By varying the width of the pulse, more or less power is delivered to the LED chip, resulting in changes in the average light intensity and to the brightness perceived by your eye. For example, if the width of the pulse is 50 percent of the total Period (the available time allotted to the potential full length of a pulse), the power delivered to the LED will be 50 percent of the total possible power level. The term “duty cycle” is often used to describe the percentage of the time the power is “on” versus the time the power level is “off”. Image A highlights the difference between a 50 percent and 25 percent duty cycle at the same frequency.

Image B Resolution

Another factor that should be considered is PWM resolution, which reflects how thin the slices of each on/off pulse can be. PWM resolution is important because it affects how smoothly an LED can be controlled (dimmed) throughout all intensity levels and also dictates the minimum light output achievable before an LED is turned off completely (0 percent duty cycle). The more slices that can be achieved will yield better dimming and less visible “steps” between each light output level — even at the same frequency. When executed well, steps between light levels can be effectively eliminated. (See Image B)

_INFORMATION PROVIDED_
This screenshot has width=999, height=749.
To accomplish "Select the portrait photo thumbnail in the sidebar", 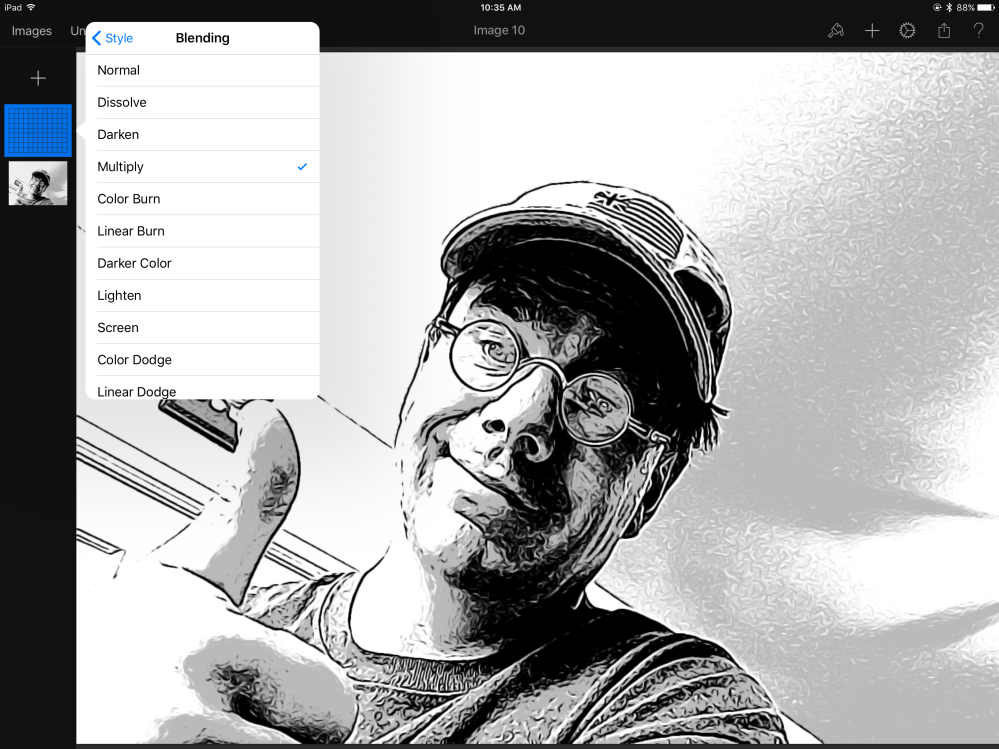I will pyautogui.click(x=38, y=183).
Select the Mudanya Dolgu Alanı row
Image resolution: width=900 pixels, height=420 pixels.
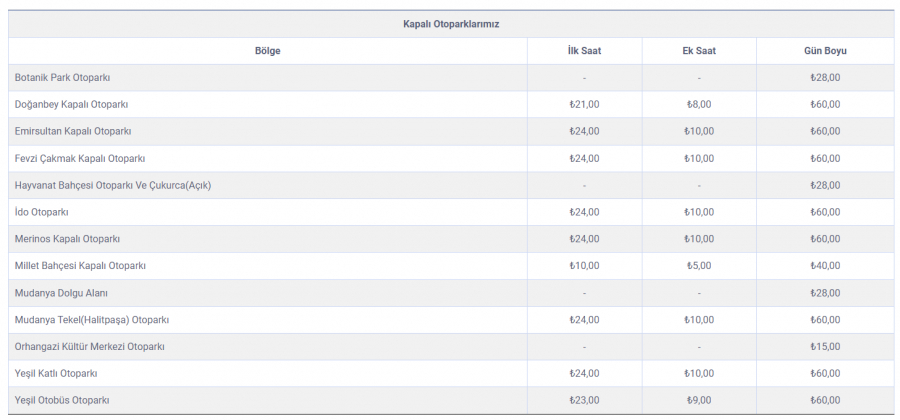61,293
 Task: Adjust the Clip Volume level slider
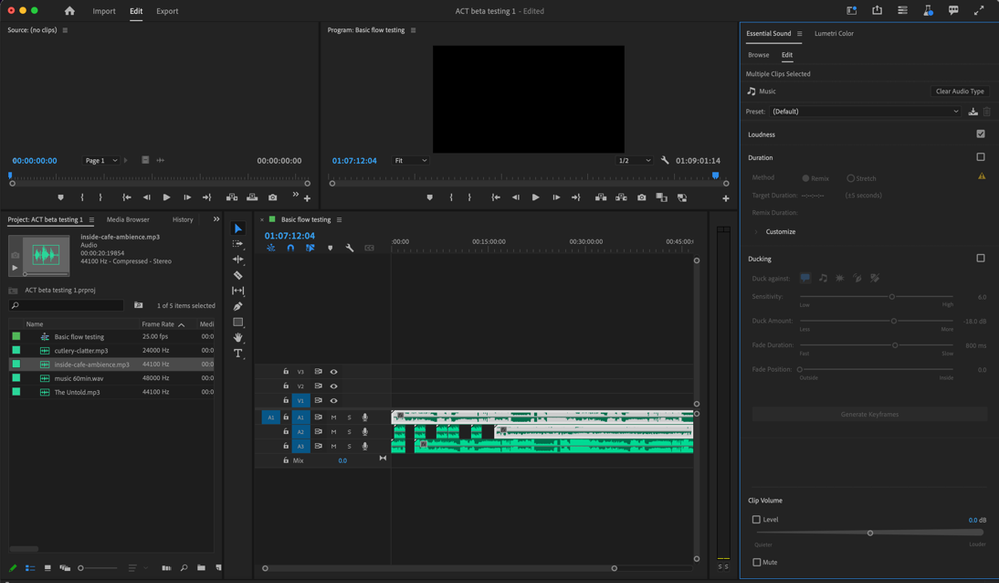point(870,533)
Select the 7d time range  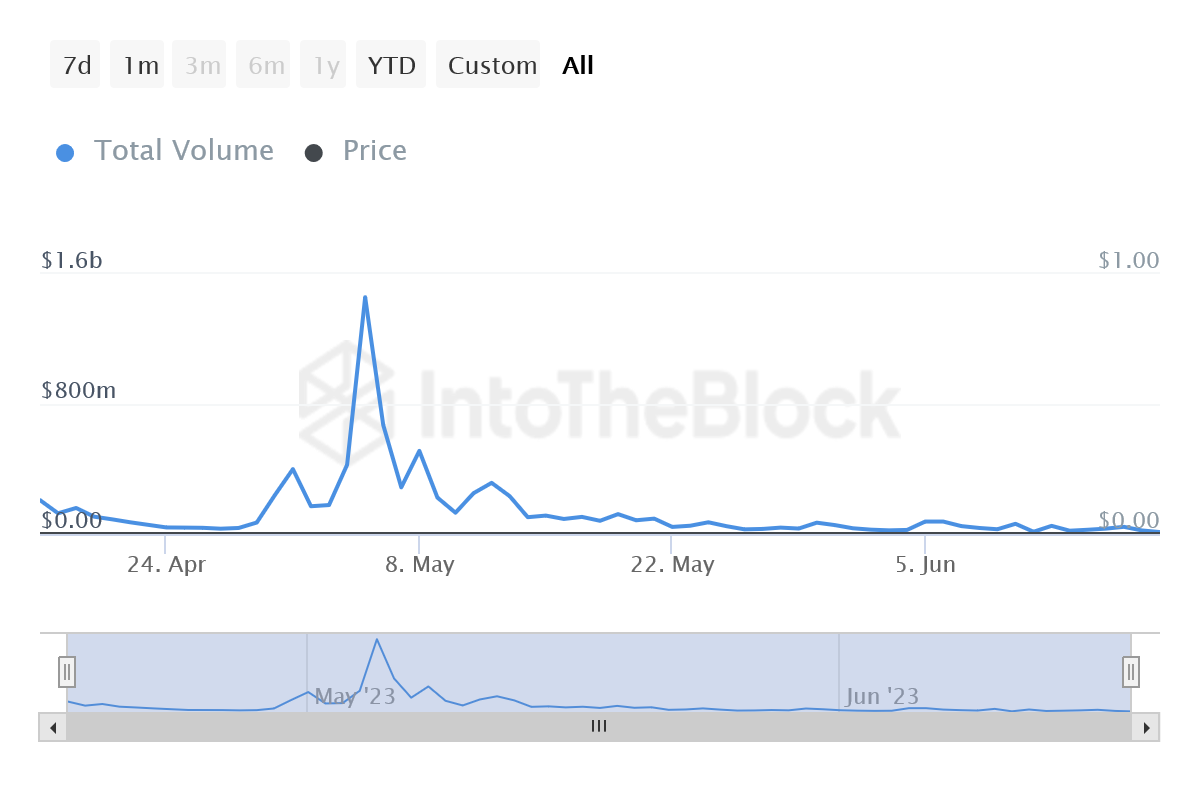76,65
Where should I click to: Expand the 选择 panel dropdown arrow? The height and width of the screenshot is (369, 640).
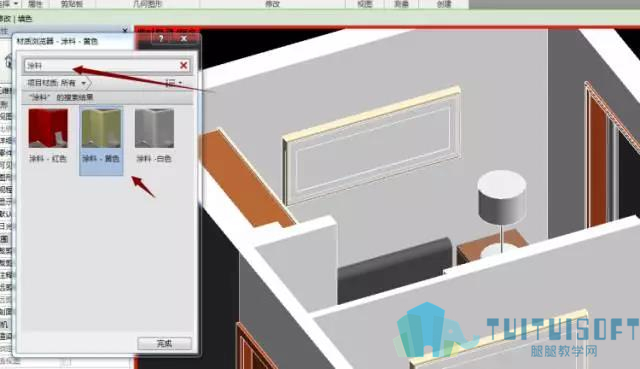point(16,4)
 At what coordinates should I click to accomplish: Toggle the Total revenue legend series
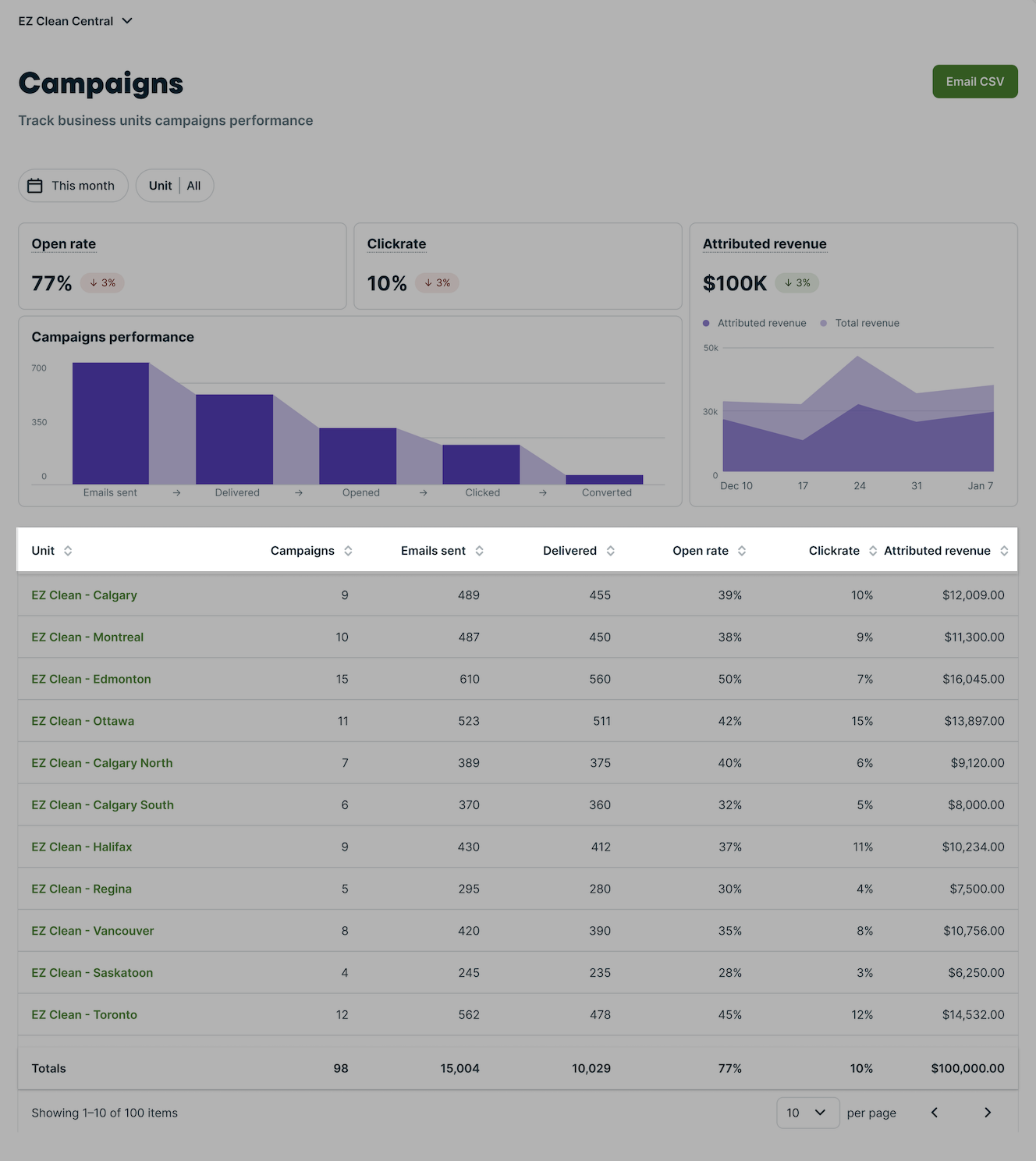click(859, 323)

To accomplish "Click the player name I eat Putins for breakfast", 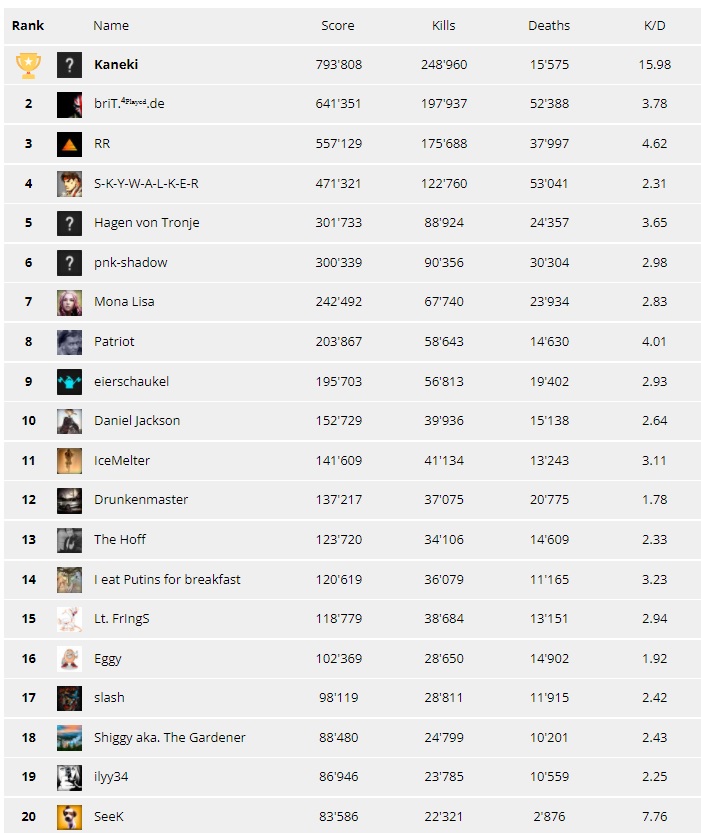I will (x=167, y=579).

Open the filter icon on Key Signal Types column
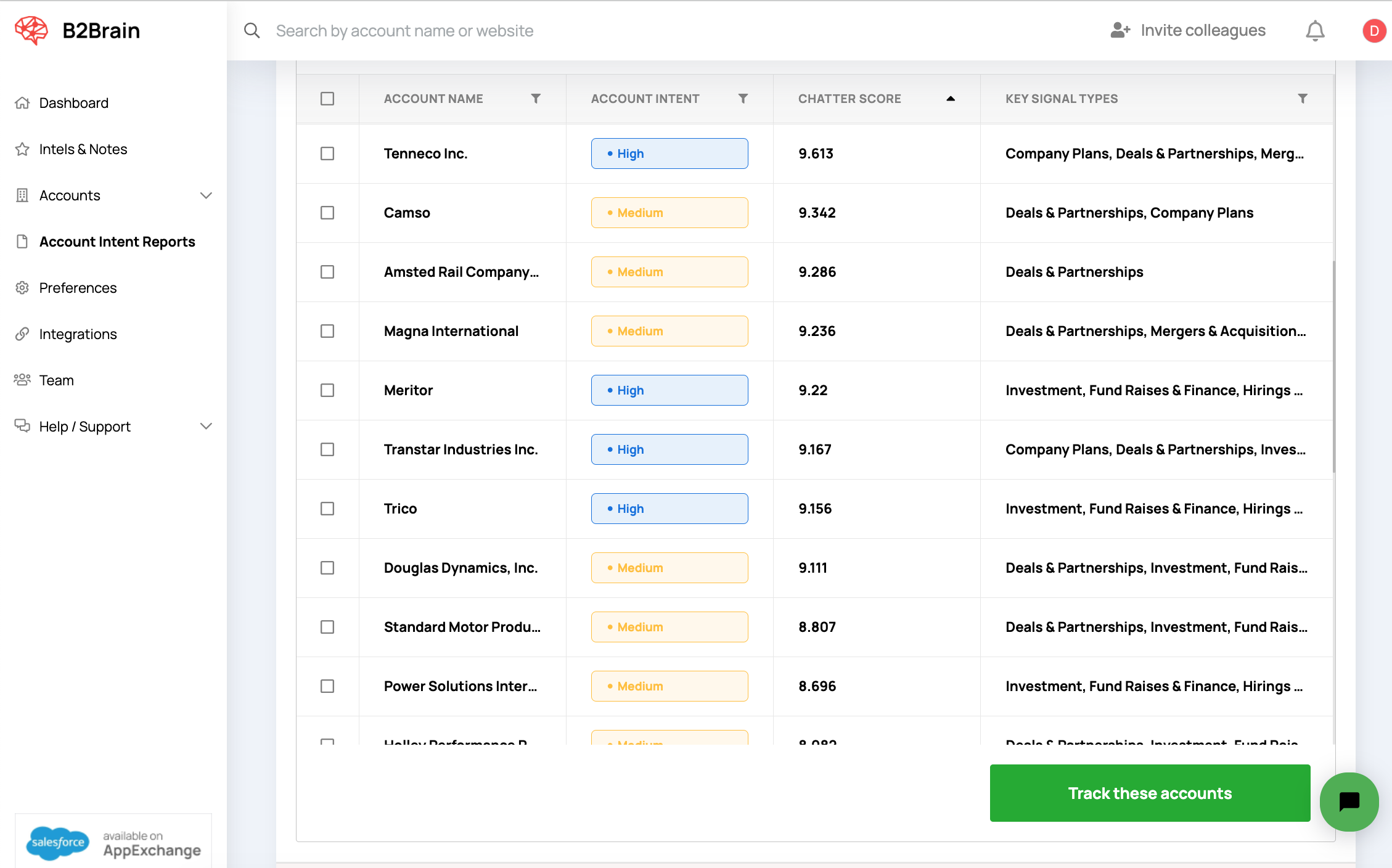[1303, 98]
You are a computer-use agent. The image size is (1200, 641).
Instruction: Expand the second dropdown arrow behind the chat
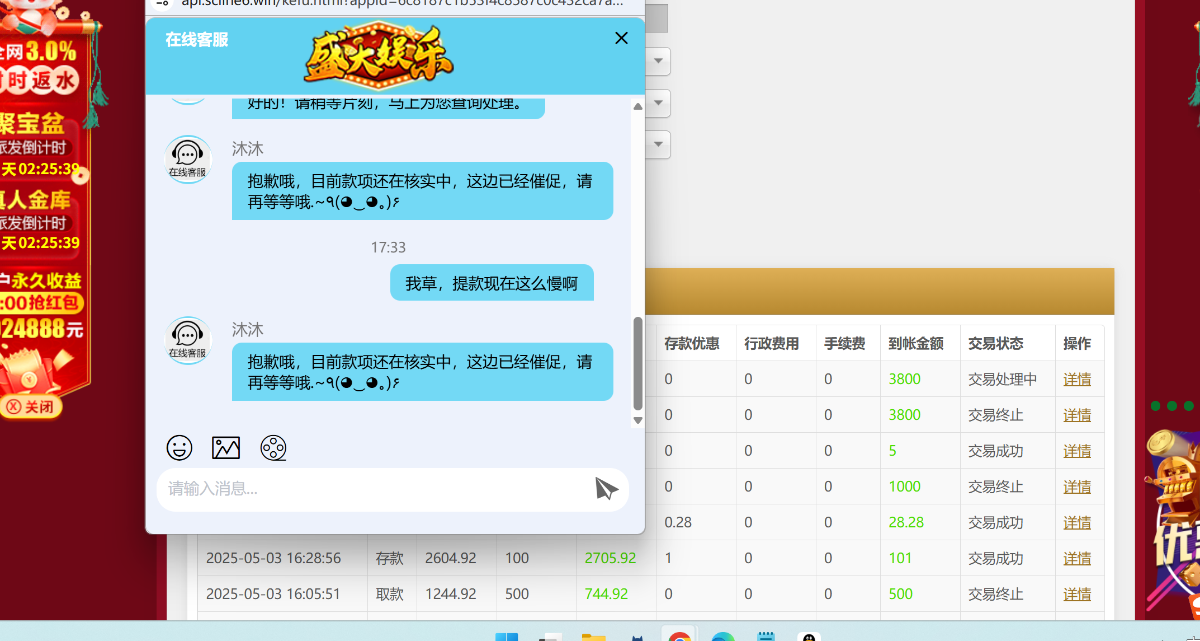point(658,103)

_PROBLEMS AND TASKS_
1: Collect every line of the listing that contains the string "screenshot", copying each one in full.
2: Extend the LED dimming passage with a few sentences that pick up right after its last line.
The LED dimming passage and the listing are separate material.

_TASK-BY-TASK ANSWERS_
1:
This screenshot has width=999, height=749.
Where should I click to: Expand the 选择 panel dropdown arrow? The height and width of the screenshot is (369, 640).

2:
‡‡         The Importance of PWM

The factors associated with PWM can have a substantial effect on the performance of an LED fixture and should be considered prior to its use in different applications. Two critical applications which require consideration are:

‡‡         Video

Thanks to the advent of DSLR and compact HD video cameras (including those integrated into mobile devices) — video capture happens everywhere today. Even though your eyes won’t always perceive the on/off PWM cycle, standard/HD video cameras can capture this phenomenon. Fixtures with low PWM rates can generate unwanted striping and/or random flickering — two lighting effects that will ruin a video. Imagine capturing cell phone video on opening day and, after posting it on your client’s Facebook page, all of the lighting in the video is flickering on and off. Not good.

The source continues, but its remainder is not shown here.